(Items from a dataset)
● ● ●

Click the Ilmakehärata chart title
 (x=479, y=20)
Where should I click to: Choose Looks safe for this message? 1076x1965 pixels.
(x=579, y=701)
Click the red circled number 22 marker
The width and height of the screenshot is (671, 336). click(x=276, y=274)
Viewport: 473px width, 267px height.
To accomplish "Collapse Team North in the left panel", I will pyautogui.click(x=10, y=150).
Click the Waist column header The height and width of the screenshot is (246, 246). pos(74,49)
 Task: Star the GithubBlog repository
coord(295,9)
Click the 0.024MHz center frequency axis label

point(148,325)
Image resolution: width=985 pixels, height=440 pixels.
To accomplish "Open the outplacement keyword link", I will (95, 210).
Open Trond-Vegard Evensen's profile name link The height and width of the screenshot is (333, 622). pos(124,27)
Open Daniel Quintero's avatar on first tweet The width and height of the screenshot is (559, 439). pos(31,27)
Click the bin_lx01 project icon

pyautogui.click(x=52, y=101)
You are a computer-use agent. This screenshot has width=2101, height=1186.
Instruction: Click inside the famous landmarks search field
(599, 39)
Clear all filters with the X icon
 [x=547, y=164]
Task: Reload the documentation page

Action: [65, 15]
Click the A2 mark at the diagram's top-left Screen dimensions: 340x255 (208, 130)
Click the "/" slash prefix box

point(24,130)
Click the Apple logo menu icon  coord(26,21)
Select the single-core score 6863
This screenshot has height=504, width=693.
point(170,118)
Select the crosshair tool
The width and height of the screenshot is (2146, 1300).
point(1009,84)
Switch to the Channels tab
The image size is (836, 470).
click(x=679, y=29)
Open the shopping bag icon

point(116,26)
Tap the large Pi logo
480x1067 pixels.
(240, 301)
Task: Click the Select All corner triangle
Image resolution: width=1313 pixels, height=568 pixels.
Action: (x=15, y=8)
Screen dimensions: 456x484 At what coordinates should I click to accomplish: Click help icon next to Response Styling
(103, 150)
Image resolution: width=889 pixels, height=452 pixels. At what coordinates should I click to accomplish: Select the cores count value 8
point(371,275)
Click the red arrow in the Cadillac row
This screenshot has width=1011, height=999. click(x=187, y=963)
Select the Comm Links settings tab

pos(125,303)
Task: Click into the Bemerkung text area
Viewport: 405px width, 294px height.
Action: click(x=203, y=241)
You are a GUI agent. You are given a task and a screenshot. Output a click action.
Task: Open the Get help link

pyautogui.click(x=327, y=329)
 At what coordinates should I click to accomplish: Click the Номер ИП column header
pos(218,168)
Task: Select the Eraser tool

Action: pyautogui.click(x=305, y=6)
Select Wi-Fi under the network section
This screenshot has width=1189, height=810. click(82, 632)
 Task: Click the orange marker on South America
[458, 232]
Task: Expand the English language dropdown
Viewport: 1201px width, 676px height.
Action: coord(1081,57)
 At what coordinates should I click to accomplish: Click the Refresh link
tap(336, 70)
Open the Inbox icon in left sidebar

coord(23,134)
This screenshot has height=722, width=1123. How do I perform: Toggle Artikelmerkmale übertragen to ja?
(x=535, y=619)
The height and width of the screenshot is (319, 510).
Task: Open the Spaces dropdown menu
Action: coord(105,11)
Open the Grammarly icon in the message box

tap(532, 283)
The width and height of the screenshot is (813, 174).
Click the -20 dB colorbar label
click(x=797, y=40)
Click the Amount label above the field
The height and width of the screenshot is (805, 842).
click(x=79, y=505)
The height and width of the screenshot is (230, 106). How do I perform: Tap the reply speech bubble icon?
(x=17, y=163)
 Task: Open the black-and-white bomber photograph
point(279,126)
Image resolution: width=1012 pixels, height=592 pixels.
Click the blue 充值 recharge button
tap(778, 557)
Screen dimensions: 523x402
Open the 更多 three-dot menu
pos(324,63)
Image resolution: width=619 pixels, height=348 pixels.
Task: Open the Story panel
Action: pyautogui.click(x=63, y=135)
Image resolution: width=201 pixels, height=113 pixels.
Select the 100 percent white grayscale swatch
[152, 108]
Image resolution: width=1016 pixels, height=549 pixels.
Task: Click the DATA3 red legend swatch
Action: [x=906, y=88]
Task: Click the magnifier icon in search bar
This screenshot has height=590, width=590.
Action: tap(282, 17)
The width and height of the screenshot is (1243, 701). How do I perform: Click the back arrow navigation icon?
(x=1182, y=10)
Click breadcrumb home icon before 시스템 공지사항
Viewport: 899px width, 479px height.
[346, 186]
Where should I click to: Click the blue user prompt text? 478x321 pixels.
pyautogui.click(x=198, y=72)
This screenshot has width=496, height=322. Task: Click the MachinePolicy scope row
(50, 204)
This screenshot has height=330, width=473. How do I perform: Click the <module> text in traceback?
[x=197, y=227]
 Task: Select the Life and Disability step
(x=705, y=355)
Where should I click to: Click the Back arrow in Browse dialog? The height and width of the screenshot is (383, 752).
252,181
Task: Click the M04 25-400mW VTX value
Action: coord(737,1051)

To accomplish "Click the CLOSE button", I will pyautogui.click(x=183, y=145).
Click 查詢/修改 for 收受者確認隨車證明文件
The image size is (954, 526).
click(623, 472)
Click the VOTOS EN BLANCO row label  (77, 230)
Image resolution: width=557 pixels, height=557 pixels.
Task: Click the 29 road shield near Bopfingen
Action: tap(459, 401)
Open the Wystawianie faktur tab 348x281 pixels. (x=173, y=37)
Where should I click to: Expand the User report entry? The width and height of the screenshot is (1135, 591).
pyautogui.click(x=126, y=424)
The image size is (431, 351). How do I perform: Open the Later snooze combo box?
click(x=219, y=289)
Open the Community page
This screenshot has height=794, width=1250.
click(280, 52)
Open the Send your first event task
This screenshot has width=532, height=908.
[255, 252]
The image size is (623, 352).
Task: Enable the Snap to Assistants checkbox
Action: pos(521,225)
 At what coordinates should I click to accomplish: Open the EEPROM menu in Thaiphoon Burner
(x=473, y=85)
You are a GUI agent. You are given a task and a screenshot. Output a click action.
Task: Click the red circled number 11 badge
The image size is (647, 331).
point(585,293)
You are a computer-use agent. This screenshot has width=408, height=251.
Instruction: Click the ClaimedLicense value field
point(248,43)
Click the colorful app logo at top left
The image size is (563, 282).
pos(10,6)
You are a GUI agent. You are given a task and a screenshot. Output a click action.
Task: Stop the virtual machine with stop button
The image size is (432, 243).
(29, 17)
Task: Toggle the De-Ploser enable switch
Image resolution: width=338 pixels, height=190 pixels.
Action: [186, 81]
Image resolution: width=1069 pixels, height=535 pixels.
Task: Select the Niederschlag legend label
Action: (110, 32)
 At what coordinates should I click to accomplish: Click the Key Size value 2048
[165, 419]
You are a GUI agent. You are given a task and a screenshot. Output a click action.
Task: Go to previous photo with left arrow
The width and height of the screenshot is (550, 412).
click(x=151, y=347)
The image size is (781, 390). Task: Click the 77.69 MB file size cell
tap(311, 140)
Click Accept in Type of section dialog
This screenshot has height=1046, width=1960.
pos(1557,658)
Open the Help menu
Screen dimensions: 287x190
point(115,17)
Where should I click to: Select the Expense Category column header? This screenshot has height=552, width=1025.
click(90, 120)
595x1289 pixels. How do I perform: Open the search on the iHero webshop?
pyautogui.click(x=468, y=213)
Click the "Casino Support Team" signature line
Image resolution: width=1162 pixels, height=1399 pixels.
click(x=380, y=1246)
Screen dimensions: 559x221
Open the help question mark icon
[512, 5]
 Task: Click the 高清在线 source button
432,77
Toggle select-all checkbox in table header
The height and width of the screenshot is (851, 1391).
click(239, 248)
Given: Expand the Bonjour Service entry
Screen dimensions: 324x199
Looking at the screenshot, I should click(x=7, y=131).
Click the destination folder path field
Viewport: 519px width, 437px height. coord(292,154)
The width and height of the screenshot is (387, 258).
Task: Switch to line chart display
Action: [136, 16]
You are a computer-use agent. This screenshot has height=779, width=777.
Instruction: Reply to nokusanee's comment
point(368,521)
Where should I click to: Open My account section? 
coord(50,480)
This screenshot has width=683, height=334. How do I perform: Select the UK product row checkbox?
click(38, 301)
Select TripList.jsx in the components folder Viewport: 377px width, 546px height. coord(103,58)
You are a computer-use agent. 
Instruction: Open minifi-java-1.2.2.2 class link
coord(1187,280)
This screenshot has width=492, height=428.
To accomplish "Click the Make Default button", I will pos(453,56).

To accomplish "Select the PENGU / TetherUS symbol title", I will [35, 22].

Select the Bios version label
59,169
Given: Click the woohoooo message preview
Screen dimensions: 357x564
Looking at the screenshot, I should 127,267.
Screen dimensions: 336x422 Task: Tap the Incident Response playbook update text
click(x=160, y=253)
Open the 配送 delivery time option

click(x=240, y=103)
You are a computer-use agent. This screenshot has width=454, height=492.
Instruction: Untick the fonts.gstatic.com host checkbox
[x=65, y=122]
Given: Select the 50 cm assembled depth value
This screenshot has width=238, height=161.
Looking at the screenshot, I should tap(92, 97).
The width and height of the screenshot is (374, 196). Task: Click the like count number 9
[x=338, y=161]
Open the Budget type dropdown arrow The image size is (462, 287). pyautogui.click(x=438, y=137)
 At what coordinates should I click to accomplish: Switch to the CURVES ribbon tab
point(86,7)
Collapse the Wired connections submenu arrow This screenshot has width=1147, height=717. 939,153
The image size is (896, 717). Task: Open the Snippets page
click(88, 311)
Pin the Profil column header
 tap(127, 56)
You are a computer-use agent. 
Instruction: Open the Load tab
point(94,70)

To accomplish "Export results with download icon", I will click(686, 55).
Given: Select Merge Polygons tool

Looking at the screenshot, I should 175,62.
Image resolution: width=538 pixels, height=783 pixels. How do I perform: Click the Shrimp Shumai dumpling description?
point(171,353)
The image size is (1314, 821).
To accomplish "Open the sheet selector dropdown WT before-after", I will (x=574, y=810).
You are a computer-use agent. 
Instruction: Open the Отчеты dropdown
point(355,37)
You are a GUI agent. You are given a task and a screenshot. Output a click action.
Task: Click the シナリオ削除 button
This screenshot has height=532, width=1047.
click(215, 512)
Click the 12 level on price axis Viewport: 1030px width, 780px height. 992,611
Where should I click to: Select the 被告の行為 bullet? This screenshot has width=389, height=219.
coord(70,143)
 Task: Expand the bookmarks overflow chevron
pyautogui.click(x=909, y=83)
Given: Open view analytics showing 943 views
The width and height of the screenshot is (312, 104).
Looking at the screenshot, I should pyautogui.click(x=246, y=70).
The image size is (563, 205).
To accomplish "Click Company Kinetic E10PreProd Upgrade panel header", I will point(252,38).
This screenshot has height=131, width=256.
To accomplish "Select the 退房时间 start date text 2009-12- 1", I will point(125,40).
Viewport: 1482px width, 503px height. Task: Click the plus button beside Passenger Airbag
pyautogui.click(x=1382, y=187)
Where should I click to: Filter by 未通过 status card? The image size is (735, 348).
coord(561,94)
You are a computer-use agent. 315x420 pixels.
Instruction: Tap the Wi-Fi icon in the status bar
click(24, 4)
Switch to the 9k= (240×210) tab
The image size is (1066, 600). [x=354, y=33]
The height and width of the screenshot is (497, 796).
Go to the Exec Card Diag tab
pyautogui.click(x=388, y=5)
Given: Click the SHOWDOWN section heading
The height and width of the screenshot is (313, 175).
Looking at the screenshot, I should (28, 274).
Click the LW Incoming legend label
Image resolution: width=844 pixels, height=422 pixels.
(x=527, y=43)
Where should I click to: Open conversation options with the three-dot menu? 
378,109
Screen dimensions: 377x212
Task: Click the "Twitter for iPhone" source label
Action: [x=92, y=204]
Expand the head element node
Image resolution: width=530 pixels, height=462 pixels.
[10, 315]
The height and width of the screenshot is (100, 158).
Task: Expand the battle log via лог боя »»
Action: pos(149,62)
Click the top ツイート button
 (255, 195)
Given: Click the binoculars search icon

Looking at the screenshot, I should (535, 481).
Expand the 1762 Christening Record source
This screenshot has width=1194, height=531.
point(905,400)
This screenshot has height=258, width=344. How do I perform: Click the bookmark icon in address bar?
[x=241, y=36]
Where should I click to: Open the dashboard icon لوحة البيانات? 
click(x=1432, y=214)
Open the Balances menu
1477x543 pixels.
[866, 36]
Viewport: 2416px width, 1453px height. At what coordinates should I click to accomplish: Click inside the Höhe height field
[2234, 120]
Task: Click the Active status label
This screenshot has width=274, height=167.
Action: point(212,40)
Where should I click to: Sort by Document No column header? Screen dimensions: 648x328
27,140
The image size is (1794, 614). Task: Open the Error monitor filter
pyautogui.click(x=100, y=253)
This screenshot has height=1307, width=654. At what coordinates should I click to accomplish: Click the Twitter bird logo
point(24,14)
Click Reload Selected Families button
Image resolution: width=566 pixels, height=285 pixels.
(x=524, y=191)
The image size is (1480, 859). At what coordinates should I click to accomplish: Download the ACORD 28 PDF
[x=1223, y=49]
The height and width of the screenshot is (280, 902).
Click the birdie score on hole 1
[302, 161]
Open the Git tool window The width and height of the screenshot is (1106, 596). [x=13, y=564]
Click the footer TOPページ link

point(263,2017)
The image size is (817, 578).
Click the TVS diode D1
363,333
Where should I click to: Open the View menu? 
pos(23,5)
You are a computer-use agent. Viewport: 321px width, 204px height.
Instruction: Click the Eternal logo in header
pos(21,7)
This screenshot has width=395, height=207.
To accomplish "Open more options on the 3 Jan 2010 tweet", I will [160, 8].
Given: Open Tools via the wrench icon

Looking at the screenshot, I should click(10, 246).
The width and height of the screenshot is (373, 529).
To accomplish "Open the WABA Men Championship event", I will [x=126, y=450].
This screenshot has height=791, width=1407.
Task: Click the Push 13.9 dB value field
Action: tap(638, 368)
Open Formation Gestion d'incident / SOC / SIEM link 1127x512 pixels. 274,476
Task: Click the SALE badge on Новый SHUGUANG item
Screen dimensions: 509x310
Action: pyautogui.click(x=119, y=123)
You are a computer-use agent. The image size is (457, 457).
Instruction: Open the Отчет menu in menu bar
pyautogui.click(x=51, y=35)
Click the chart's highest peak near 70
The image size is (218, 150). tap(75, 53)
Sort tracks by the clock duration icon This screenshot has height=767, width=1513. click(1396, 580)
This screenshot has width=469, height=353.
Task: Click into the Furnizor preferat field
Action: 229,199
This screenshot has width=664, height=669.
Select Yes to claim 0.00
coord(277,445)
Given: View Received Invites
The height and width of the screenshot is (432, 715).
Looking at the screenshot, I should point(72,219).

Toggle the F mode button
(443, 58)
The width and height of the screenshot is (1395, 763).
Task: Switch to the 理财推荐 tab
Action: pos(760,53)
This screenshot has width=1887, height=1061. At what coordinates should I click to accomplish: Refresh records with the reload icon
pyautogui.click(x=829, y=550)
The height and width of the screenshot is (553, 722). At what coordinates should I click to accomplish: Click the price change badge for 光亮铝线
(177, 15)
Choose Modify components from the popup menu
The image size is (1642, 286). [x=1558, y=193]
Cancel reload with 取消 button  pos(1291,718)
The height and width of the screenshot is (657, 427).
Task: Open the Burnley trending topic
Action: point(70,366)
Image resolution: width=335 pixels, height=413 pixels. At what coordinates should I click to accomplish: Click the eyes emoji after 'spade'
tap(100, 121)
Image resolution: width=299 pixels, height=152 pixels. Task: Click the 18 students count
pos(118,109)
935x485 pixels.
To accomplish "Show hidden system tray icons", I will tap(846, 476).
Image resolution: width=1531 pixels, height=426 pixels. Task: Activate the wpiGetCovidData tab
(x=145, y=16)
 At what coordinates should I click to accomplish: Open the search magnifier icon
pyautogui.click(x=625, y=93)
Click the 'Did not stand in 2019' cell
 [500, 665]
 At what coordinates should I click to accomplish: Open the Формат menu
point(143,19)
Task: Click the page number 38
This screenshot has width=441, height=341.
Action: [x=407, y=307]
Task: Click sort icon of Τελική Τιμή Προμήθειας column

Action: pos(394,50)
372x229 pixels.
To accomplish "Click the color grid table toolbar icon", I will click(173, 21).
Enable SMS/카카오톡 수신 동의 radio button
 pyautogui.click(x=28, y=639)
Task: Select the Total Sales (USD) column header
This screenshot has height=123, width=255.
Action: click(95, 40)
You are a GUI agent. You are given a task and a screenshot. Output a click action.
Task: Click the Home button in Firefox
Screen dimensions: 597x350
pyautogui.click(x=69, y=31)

● ● ●

Copy every line above that contains the string "event". Case counts.

» **The answer**:
Open the Send your first event task
To accomplish "Open the WABA Men Championship event", I will [x=126, y=450].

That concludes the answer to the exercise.